Riflessioni sulla Shoah. La Giornata della memoria al “Ferraris”
Per celebrare la Giornata della Memoria, si è tenuto all’I.I.S.S. “Galileo Ferraris” di Molfetta un incontro con l’associazione culturale Eredi della Storia e l’ANMIG (Associazione nazionale Mutilati e Invalidi di Guerra), con l’intervento del giornalista e scrittore Renato Brucoli e di Sergio Ragno, presidente Eredi della Storia.
Ad aprire l’incontro i rappresentanti dell’istituto molfettese: “Noi giovani abbiamo una grande responsabilità, la responsabilità di ricordare, la responsabilità di accettare queste orrende verità che abbiamo ereditato dalla nostra storia, e grazie a queste, acquisire quella consapevolezza necessaria per non commettere quegli errori. Come disse Primo Levi, che è stato uno scrittore sopravvissuto all’olocausto: “Se è successo, vuol dire che può succedere ancora”.
Nel ricordare il campo di concentramento di Auschwitz, Renato Brucoli, nel suo intervento, ha riferito i concetti espressi dal direttore di Auschwitz, Piotr Cywinski, tre parole chiave.
La Memoria: “Il significato più importante della memoria è di prolungare l’esistenza di coloro che non ci sono più – ha sottolineato il dott. Brucoli – Perché andiamo ad Auschwitz? Andiamo, perché abbiamo bisogno, noi e i nostri figli, di praticare la memoria per evitare duplicati”.
Il secondo concetto è quello della Consapevolezza: “La consapevolezza che si acquisisce ad Auschwitz” – ha proseguito Brucoli – è che bisogna, negli organismi sociali nei quali ci troveremo a vivere, adottare comportamenti di solidarietà umana, acquisire un senso di comunità che ad Auschwitz è andato completamente perduto”.
Terzo concetto, quello della Responsabilità: “Bisogna diventare dei testimoni non muti – ha dichiarato Brucoli – Ad esempio se noi, nella scuola, non prendiamo posizioni concrete a favore del ragazzo o della ragazza che viene insidiata da atteggiamenti di bullismo, che sono atteggiamenti discriminanti, sono atteggiamenti ingiusti, non abbiamo capito niente di Auschwitz”.
In conclusione, ha ricordato la figura di don Pietro Pappagallo, sacerdote nativo di Terlizzi, vissuto a Roma durante la seconda guerra mondiale, che ha praticato la salvezza di alcuni ebrei, senza proclami.
Un esempio da seguire come ha sottolineato Brucoli, che in chiusura ha lanciato un messaggio ai giovani: “Non bisogna fare proclami contro le dittature, non soltanto quelli.

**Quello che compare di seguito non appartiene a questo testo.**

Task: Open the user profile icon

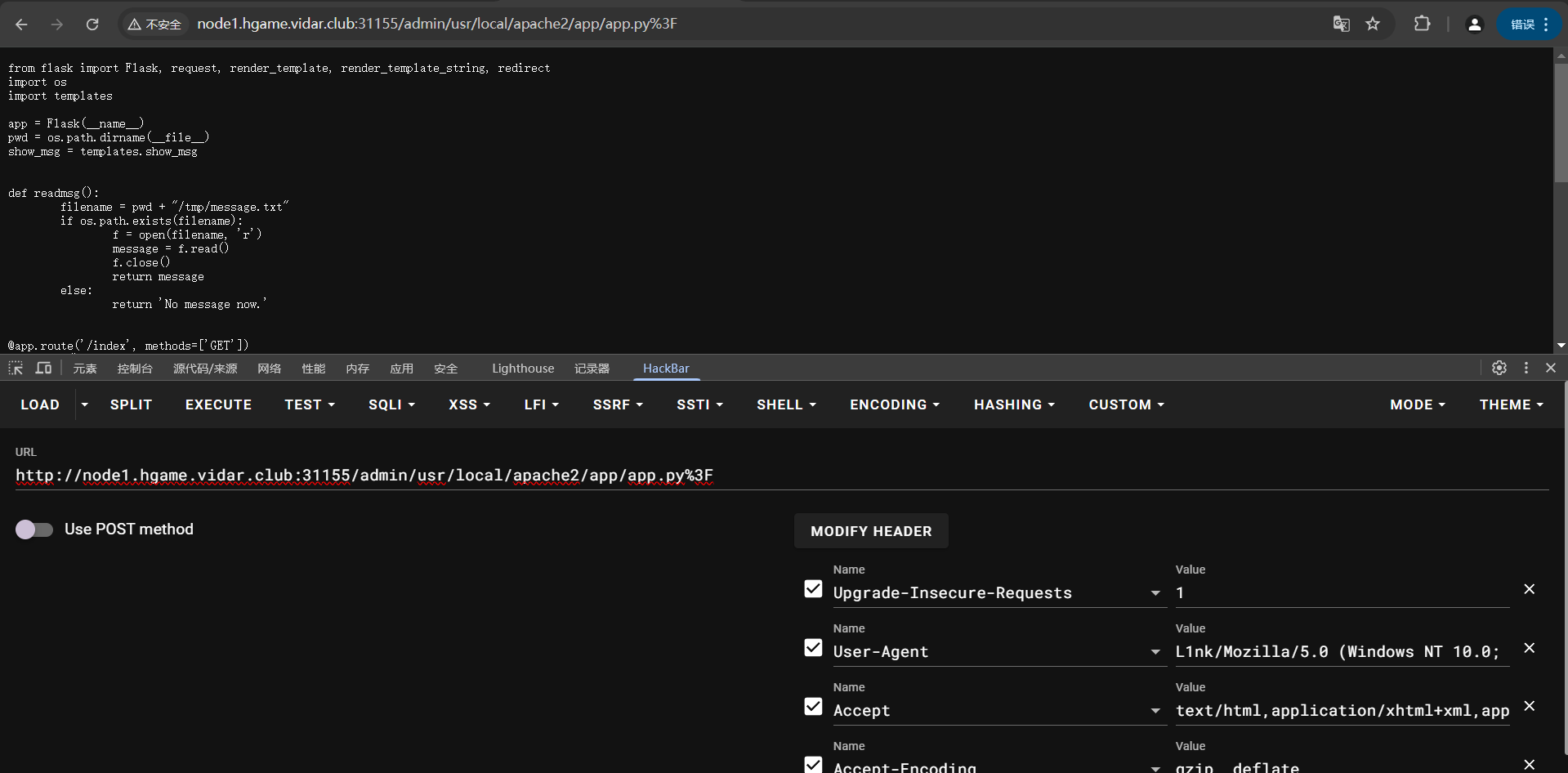Action: [1474, 25]
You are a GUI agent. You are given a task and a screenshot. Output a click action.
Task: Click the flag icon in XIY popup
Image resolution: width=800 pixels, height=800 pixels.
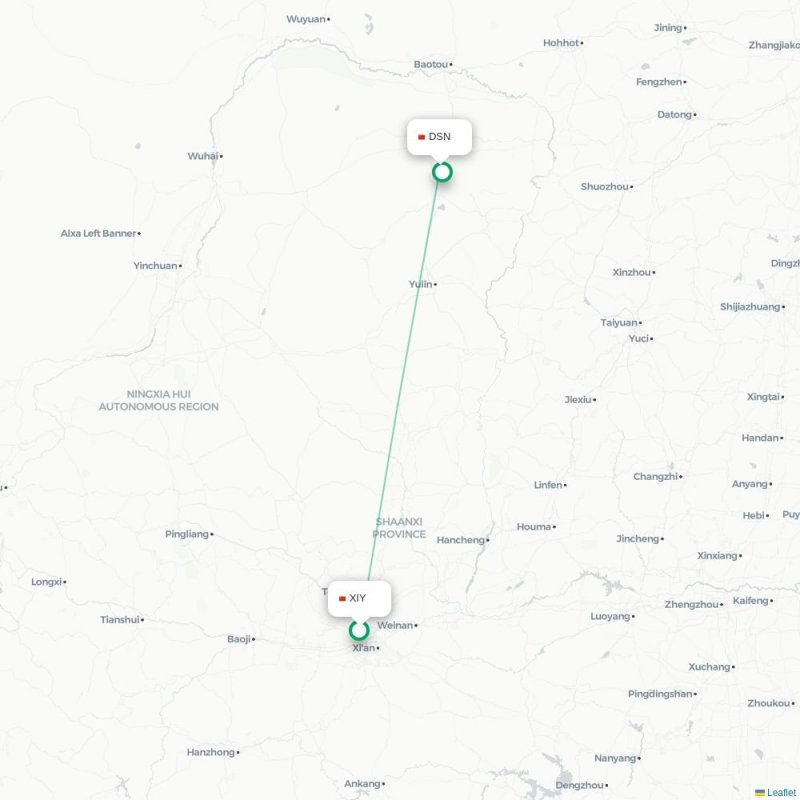(x=342, y=598)
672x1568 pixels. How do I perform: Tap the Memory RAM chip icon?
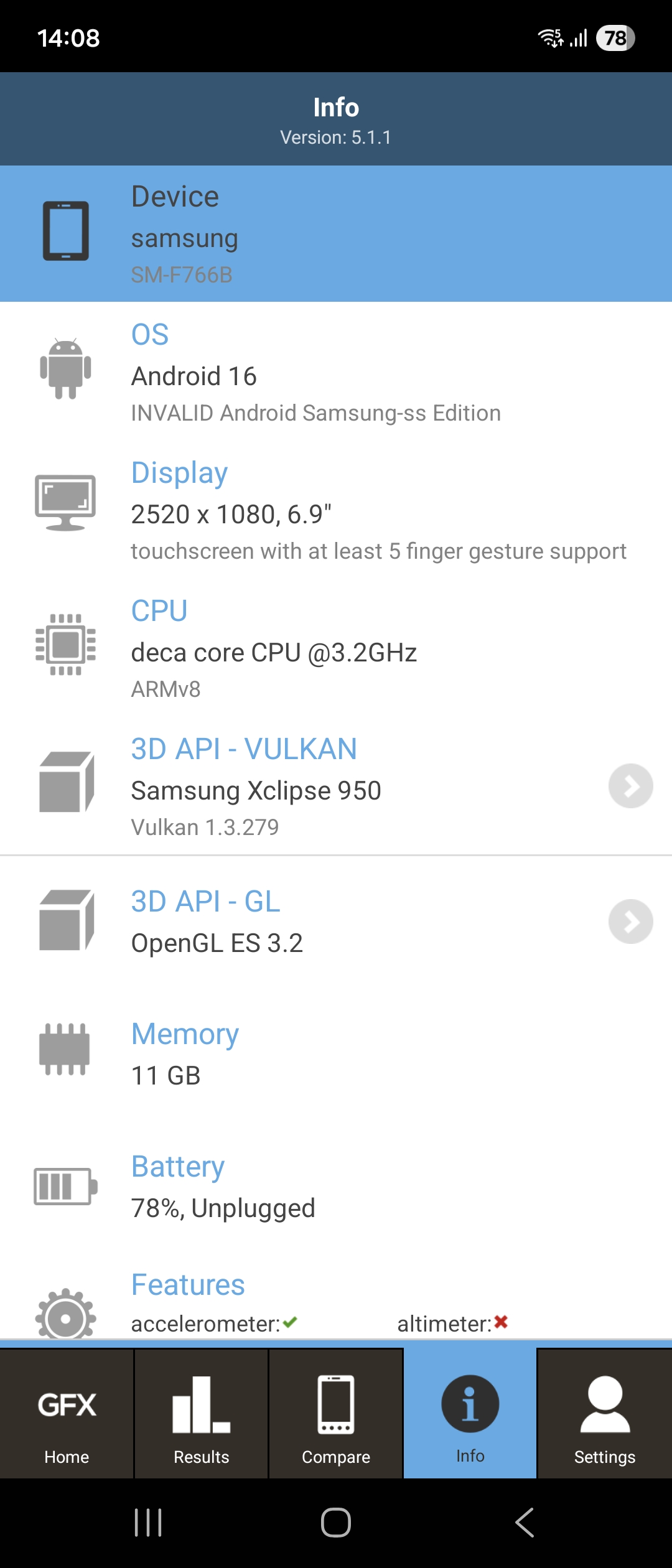(x=65, y=1049)
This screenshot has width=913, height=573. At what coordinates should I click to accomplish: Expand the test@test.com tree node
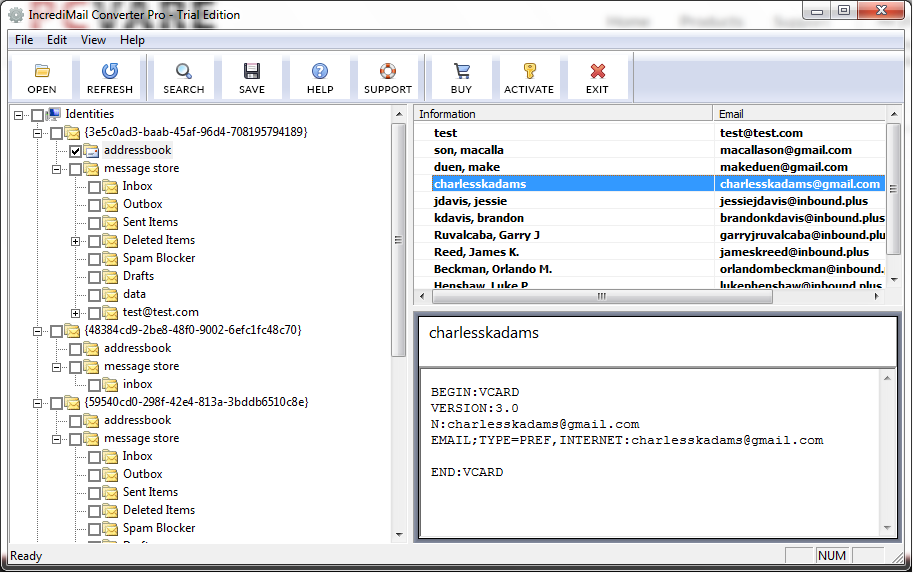(76, 313)
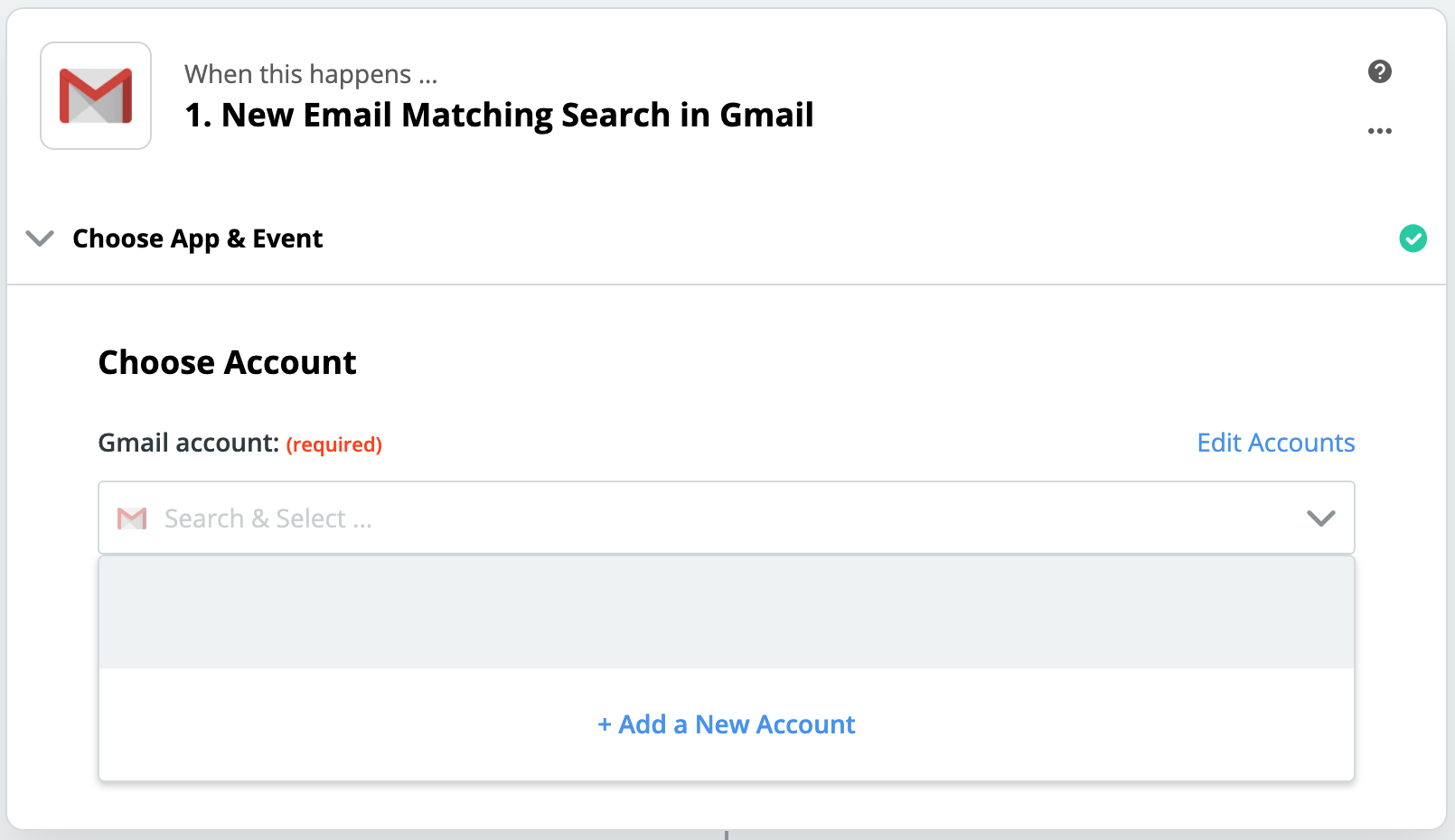Click the small Gmail icon in account field

click(x=132, y=518)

Cerca di porti a fianco di una persona che sta subendo materialmente il crimine”.
È seguito l’intervento di Salvatore Ragno che ha ricordato i reduci dei campi di concentramento.
Ha presentato la loro storia, una storia inedita, poco conosciuta, che però fa parte del nostro DNA. Partendo dal 9 settembre del 1943, ha raccontato cosa sia successo agli italiani, ai nostri soldati, ai tanti molfettesi che sono stati imprigionati nei campi di concentramento, le loro vicende.
Come ad esempio il salvataggio della comunità ebraica molfettese da parte dei marinai molfettesi come il motorista Giuseppe Raguseo, membro di bordo del peschereccio Nettuno e del parroco di San Domenico don Ilarione Giovine.
Al termine del suo intervento Ragno ha ricordato agli studenti: “I nostri anziani hanno detto mai più guerra, questo il messaggio importantissimo. Però voi dovete essere i testimoni di pace e non di parte, e presentare questa storia a 360 gradi. Cioè tutti quelli che furono colpevoli di questa storia devono essere identificati. Invece i testimoni di pace, come i nostri concittadini che salvarono tante persone, devono passare alla storia”.
A chiudere l’incontro un video di un molfettese che è riuscito a sopravvivere in quegli anni difficili che ha raccontato la sua storia.
Una bella iniziativa che ha lasciato un segno negli studenti dell’I.I.S.S. “Galileo Ferraris” così come evidenziato dai rappresentati dell’Istituto: “La necessità del ricordo non può essere messa in discussione, ricordare e far ricordare a tutti il dolore di milioni di vittime innocenti è un dovere di umanità. Faremmo un grave errore se considerassimo questo episodio solo un incidente della storia da mettere tra parentesi. La memoria non deve essere un monumento”.